However, Ashwin feels getting wickets would not be easy on day three track.
"Wrapping up early would mean we should be eyeing a follow-on. With respect to how the wicket is behaving and the weather being a little cloudy, we should be looking to bowl twice and get the job done," he added.
Ashwin said the bowlers did a good job on Friday and early dismissal of Brendon McCullum provided them the momentum and was also pleased with the fact that he got a wicket off his very first ball.
"I just wanted to land it (the ball) in proper place and keep it up. The drift was going the other way and the batsman got beaten. I thought we bowled well and stuck to our gameplan. Obviously the wicket of McCullum early helped. But in the end, we bowled well today," he said.
"If you put 440 on the board you expect yourself to be on a dominant position in the game. It's a good enough score to dominate the game."
About the controversial dismissal of Ross Taylor when Virat Kohli took a low catch at the backward fine-leg, Ashwin said the decision was fair.
"I asked Virat and he said he had his fingers were underneath it (ball). We're quite confident that he was out."
Ashwin also rejected the criticism that he used the carrom ball more often than the conventional off-spin.
"I have always maintained that I've relied much more on the stock ball than the carrom ball. Yes, it's done the trick once or twice, I got people out with it. But it's not that I bowl that one every over.
"Carrom ball is not an attacking ball at all and is used as a defensive mechanism.
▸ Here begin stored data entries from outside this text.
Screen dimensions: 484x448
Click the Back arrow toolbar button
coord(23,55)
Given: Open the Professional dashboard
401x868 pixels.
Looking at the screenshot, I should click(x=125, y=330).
I've played enough first class cricket to know what stock ball is," he said.
He said the perception has grown since they play a lot of ODI and T20 cricket where he uses the carrom ball more often.
"We played a lot of one-day and T20 cricket and to be one-up. I would rather try it (carrom ball) more in a one-day or T20 format where there are more chances to get hit. I think it's a comparison made from there..."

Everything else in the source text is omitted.